Tsinghua University (TU)

Contact

Tsinghua University

NO.30, Shuangqing Road
100084 Haidian District, Beijing
China

www.tsinghua.edu.cn/en

    The Biology Department, established in 1926, was one of the first bases in China to carry out biological education and scientific research. During the 93 years since its establishment, especially within the 35 years after the re-establishment, the School of Life Sciences has relied on the advantages of Tsinghua University to target the international frontier. Through the support of the National "211" and "985" projects, it widely recruits

    talents both nationally and internationally, seizes opportunities, develops rapidly, and has made significant achievements in personnel training, scientific research, faculty team building, and discipline construction. Currently, the School of Life Sciences has recruited a staff of 122 full-time faculty members, as well as 120 post-doctoral fellows and more than 400 contract employees.

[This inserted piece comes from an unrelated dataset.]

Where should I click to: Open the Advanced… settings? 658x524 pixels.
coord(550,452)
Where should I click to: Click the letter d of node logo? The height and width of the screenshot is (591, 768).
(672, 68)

    Main tasks within MIX-UP

    In MIX-UP, TU will be work package leader of WP3 ('Plastics monomer metabolism'), which focuses on the catabolism of complex monomer mixtures from mixed plastics hydrolysates. The requirements for the versatility of the organisms used for the digestion of these monomers are high as many catabolic pathways will be involved. TU will work on the metabolic engineering of different Halomonas strains to facilitate especially the uptake and metabolisation of degradation products of plastics, e.g. PET, PUR or PLA (Task 3.5).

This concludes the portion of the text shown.